I'm thinking that since $\varphi$ is "between" $\varphi_1$ and $\varphi_2$, this relation has to hold $$\sin(\varphi-\varphi_1)\sin(\varphi_2-\varphi)>0, \tag{1}$$

because the two sine values have the same sign.
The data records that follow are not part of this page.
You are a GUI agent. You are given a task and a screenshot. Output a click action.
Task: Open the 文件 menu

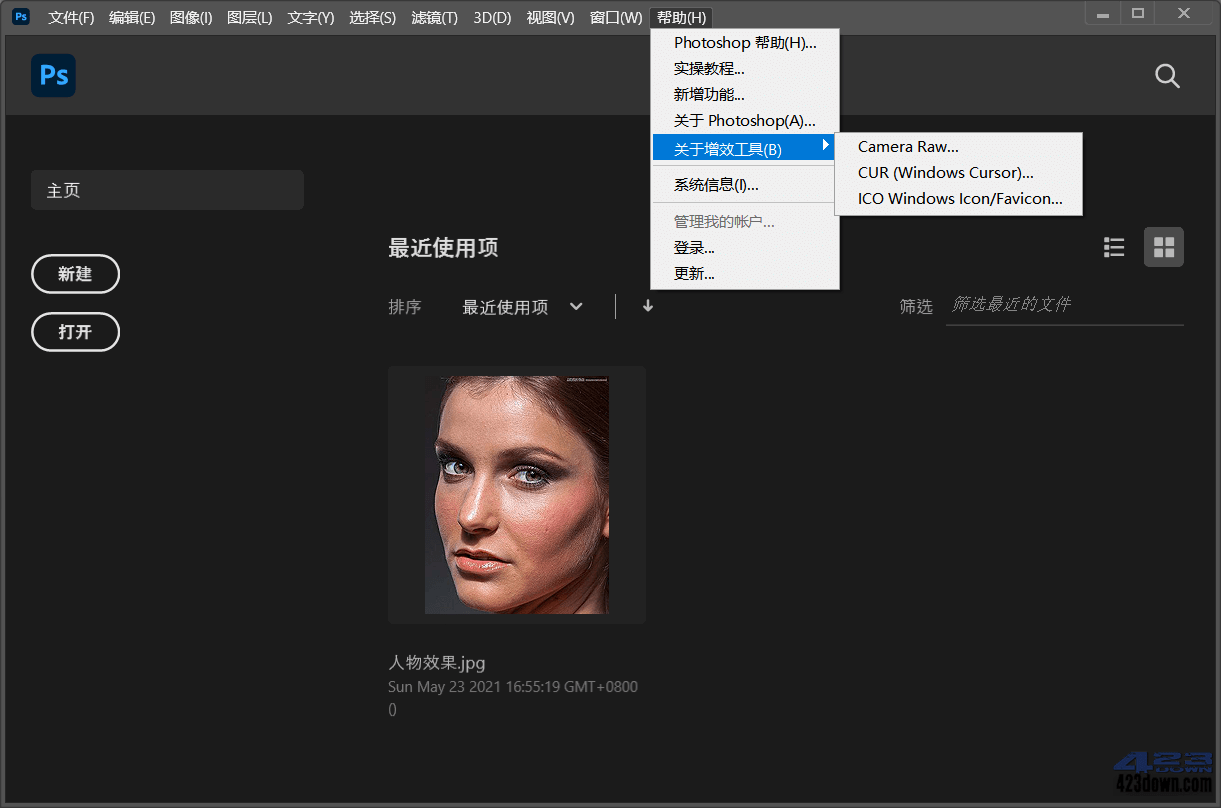click(x=70, y=17)
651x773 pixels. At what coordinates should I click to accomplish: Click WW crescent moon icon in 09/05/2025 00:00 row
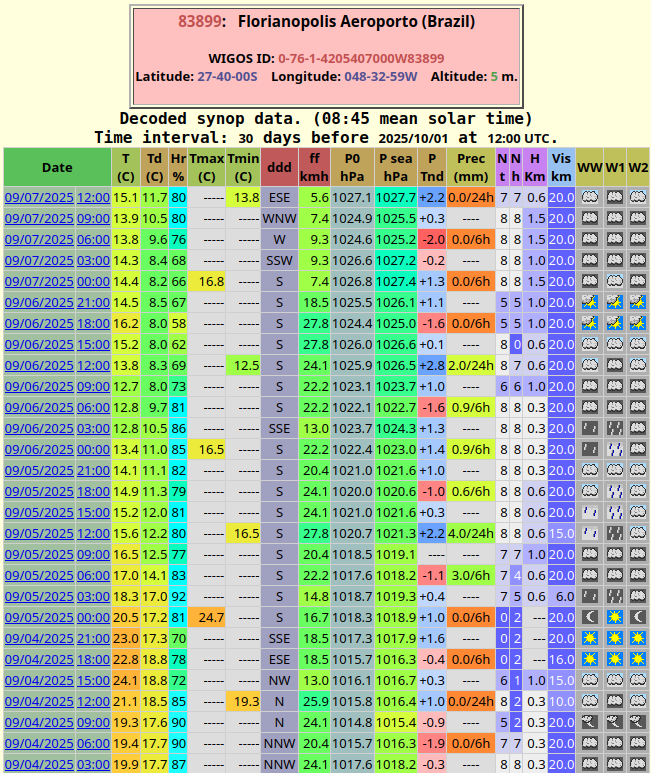[589, 617]
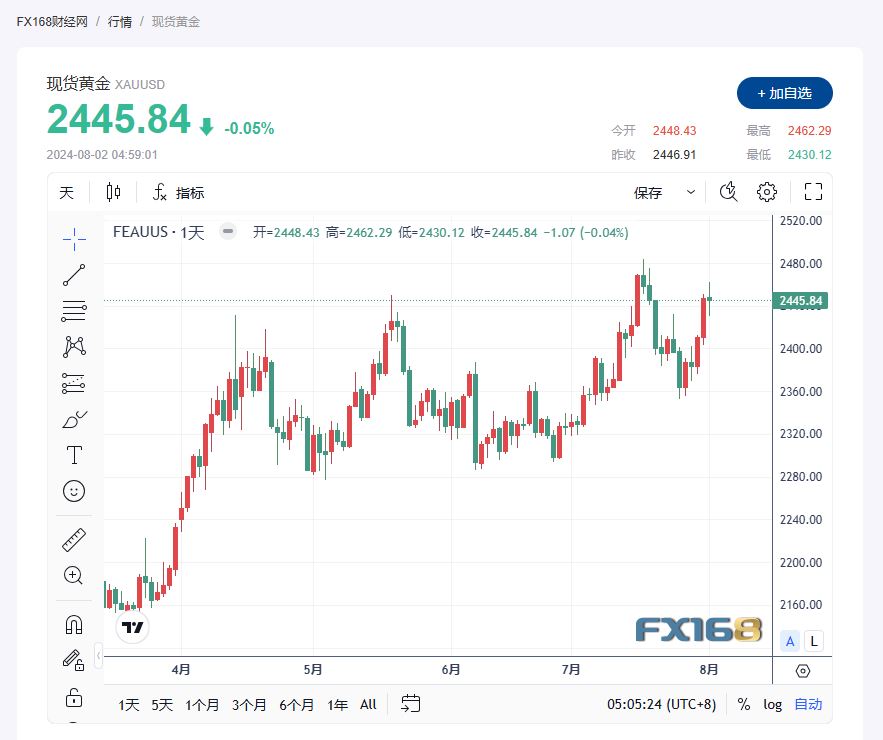
Task: Expand the 保存 dropdown arrow
Action: click(690, 193)
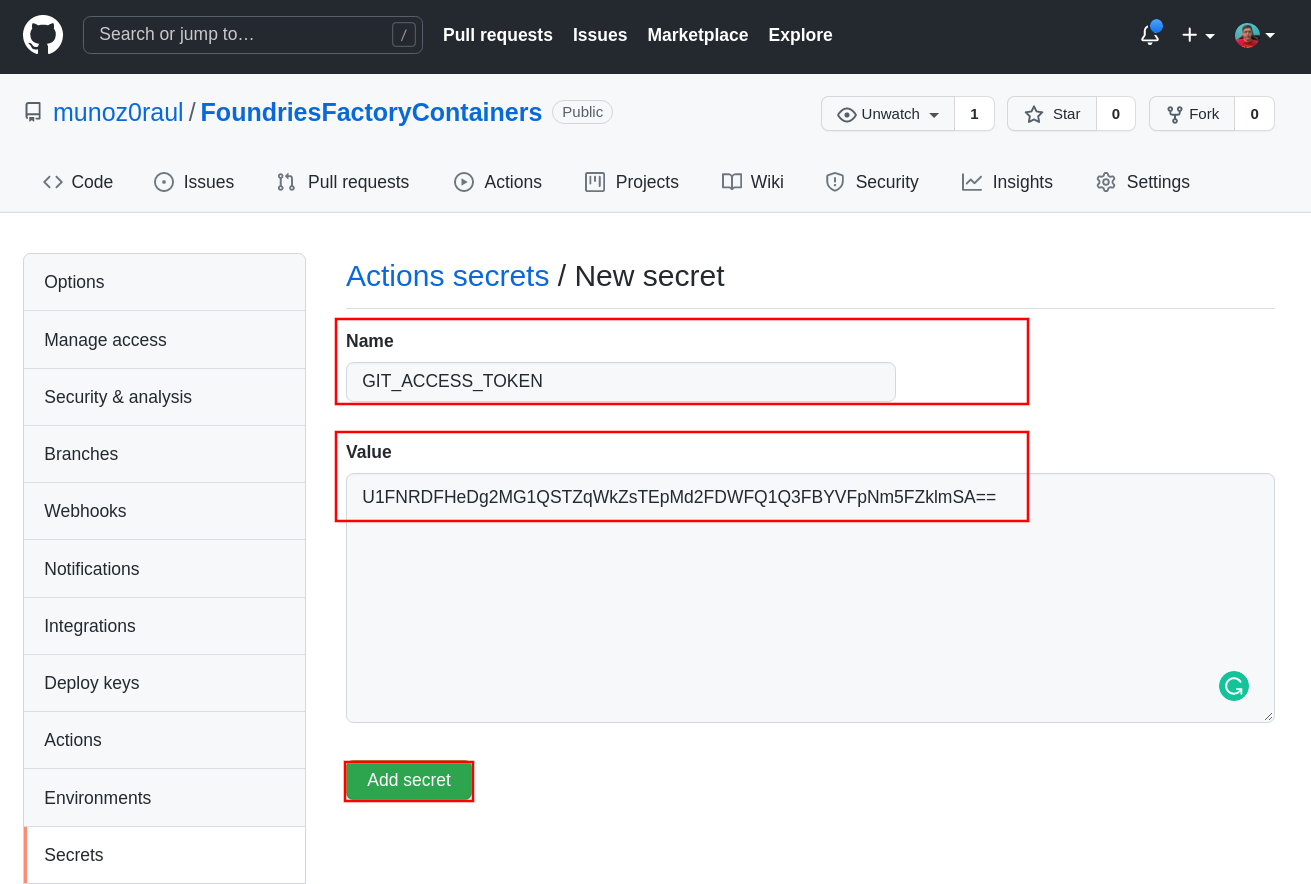Viewport: 1311px width, 884px height.
Task: Expand the user avatar menu
Action: point(1255,35)
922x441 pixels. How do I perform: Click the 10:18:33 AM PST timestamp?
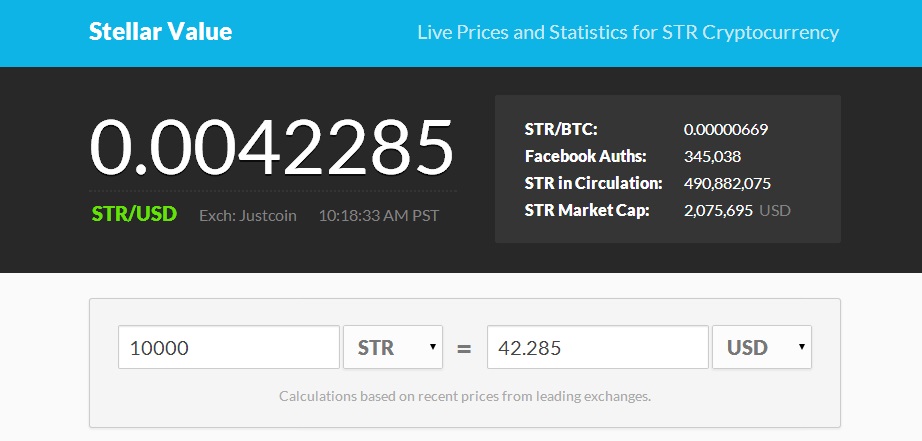pyautogui.click(x=378, y=215)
However, some angles in the concave side (the bigger angle) can also satisfy this by forming two obtuse angles, so (1) isn't good.

I would appreciate your ideas on a sound and simple mathematical method.

Answer 1

We have three 2D vectors: $$\begin{align} \vec{u} &= (\cos \phi_1, \sin \phi_1) \\ \vec{v} &= (\cos \phi_2, \sin \phi_2) \\ \vec{p} &= (\cos \phi, \sin \phi) \end{align}$$ The 2D analog of cross product is zero if the vectors are parallel (or opposite), positive if the vectors are listed in counterclockwise order, and negative if the vectors are in clockwise order, with their angle always measured the short way round.

This means that if and only if the signs of $$\begin{matrix} \vec{u} \times \vec{v} &=& \cos\phi_1 \sin\phi_2 &-& \cos\phi_2 \sin\phi_1 &=& \sin(\phi_2 - \phi_1) \\ \vec{u} \times \vec{p} &=& \cos\phi_1 \sin\phi &-& \cos\phi \sin\phi_1 &=& \sin(\phi - \phi_1) \\ \vec{p} \times \vec{v} &=& \cos\phi \sin\phi_2 &-& \cos\phi_2 \sin\phi &=& \sin(\phi_2 - \phi) \end{matrix}$$ are the same, then $\vec{p}$ is between $\vec{u}$ and $\vec{v}$, and correspondingly $\phi$ is between $\phi_1$ and $\phi_2$.

Answer 2

Your data amount to the following: You are given two primary directions ${\bf w}_1:=(\cos\phi_1,\sin\phi_1)$ and ${\bf w}_2:=(\cos\phi_2,\sin\phi_2)$, whereby it is assumed that $\phi_1\ne\phi_2$ $(\pi)$, and an "arbitrary" direction ${\bf r}=(\cos\phi,\sin\phi)$. The direction ${\bf r}$ is called between ${\bf w}_1$ and ${\bf w}_2$ if $${\bf r}=\lambda_1 {\bf w}_1+\lambda_2{\bf w}_2\tag{1}$$ with $\lambda_1>0$ and $\lambda_2>0$. Solving $(1)$ for $\lambda_1$ and $\lambda_2$ gives $$\lambda_1={\sin(\phi_2-\phi)\over\sin(\phi_2-\phi_1)},\qquad \lambda_2={\sin(\phi-\phi_1)\over\sin(\phi_2-\phi_1)}\ .$$ Therefore we obtain the following criterion: The direction ${\bf r}$ is between ${\bf w}_1$ and ${\bf w}_2$ iff the three numbers $$\sin(\phi_2-\phi), \quad \sin(\phi-\phi_1), \quad \sin(\phi_2-\phi_1)$$ all have the same sign.

If the ${\bf w}_i$ and ${\bf r}$ are given coordinatewise as $${\bf w}_1=(u_1,v_1),\quad {\bf w}_2=(u_2,v_2),\quad {\bf r}=(x,y)$$ then the criterion is simple that the three determinants $$v_2x-u_2y,\quad u_1y-v_1x,\quad u_1v_2-u_2v_1$$ should have the same sign.